**Material for this exercise**
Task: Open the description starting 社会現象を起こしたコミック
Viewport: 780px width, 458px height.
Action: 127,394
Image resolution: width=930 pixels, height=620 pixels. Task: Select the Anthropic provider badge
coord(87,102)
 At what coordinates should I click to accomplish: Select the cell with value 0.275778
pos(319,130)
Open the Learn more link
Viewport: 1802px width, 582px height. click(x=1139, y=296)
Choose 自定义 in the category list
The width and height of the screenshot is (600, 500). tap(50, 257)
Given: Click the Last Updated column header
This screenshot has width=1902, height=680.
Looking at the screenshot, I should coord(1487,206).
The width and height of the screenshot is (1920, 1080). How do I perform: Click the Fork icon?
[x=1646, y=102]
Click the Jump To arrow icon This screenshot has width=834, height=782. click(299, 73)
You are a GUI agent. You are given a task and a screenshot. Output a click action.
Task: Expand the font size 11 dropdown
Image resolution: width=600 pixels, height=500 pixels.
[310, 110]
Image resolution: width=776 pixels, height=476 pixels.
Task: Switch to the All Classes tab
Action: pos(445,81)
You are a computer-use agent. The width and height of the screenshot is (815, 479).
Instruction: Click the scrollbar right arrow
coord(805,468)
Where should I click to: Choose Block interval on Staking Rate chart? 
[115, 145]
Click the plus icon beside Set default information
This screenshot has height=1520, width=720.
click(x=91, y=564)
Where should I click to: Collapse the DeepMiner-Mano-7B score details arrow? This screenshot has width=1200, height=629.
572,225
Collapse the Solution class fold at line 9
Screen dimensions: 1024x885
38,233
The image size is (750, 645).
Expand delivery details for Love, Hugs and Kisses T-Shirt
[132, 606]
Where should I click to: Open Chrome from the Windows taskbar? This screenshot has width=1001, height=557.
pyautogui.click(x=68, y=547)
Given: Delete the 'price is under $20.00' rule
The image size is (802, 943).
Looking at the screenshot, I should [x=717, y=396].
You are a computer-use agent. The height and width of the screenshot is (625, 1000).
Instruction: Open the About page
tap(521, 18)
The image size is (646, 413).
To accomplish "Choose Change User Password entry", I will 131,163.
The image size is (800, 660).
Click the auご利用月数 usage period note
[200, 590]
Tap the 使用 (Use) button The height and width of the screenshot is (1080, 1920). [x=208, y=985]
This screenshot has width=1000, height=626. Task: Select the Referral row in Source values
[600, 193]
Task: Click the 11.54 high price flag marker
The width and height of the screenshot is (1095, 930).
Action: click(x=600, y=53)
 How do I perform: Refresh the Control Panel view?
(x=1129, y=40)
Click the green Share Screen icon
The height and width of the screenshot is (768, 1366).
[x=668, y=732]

**Goal of the exercise**
From the first line to the last, return the listing exactly.

**Result below**
Task: Open the description starting 社会現象を起こしたコミック
Viewport: 780px width, 458px height.
Action: 127,394
Image resolution: width=930 pixels, height=620 pixels. Task: Select the Anthropic provider badge
coord(87,102)
 At what coordinates should I click to accomplish: Select the cell with value 0.275778
pos(319,130)
Open the Learn more link
Viewport: 1802px width, 582px height. click(x=1139, y=296)
Choose 自定义 in the category list
The width and height of the screenshot is (600, 500). tap(50, 257)
Given: Click the Last Updated column header
This screenshot has width=1902, height=680.
Looking at the screenshot, I should coord(1487,206).
The width and height of the screenshot is (1920, 1080). How do I perform: Click the Fork icon?
[x=1646, y=102]
Click the Jump To arrow icon This screenshot has width=834, height=782. click(299, 73)
You are a GUI agent. You are given a task and a screenshot. Output a click action.
Task: Expand the font size 11 dropdown
Image resolution: width=600 pixels, height=500 pixels.
[310, 110]
Image resolution: width=776 pixels, height=476 pixels.
Task: Switch to the All Classes tab
Action: pos(445,81)
You are a computer-use agent. The width and height of the screenshot is (815, 479).
Instruction: Click the scrollbar right arrow
coord(805,468)
Where should I click to: Choose Block interval on Staking Rate chart? 
[115, 145]
Click the plus icon beside Set default information
This screenshot has height=1520, width=720.
click(x=91, y=564)
Where should I click to: Collapse the DeepMiner-Mano-7B score details arrow? This screenshot has width=1200, height=629.
572,225
Collapse the Solution class fold at line 9
Screen dimensions: 1024x885
38,233
The image size is (750, 645).
Expand delivery details for Love, Hugs and Kisses T-Shirt
[132, 606]
Where should I click to: Open Chrome from the Windows taskbar? This screenshot has width=1001, height=557.
pyautogui.click(x=68, y=547)
Given: Delete the 'price is under $20.00' rule
The image size is (802, 943).
Looking at the screenshot, I should [x=717, y=396].
You are a computer-use agent. The height and width of the screenshot is (625, 1000).
Instruction: Open the About page
tap(521, 18)
The image size is (646, 413).
To accomplish "Choose Change User Password entry", I will 131,163.
The image size is (800, 660).
Click the auご利用月数 usage period note
[200, 590]
Tap the 使用 (Use) button The height and width of the screenshot is (1080, 1920). [x=208, y=985]
This screenshot has width=1000, height=626. Task: Select the Referral row in Source values
[600, 193]
Task: Click the 11.54 high price flag marker
The width and height of the screenshot is (1095, 930).
Action: click(x=600, y=53)
 How do I perform: Refresh the Control Panel view?
(x=1129, y=40)
Click the green Share Screen icon
The height and width of the screenshot is (768, 1366).
[x=668, y=732]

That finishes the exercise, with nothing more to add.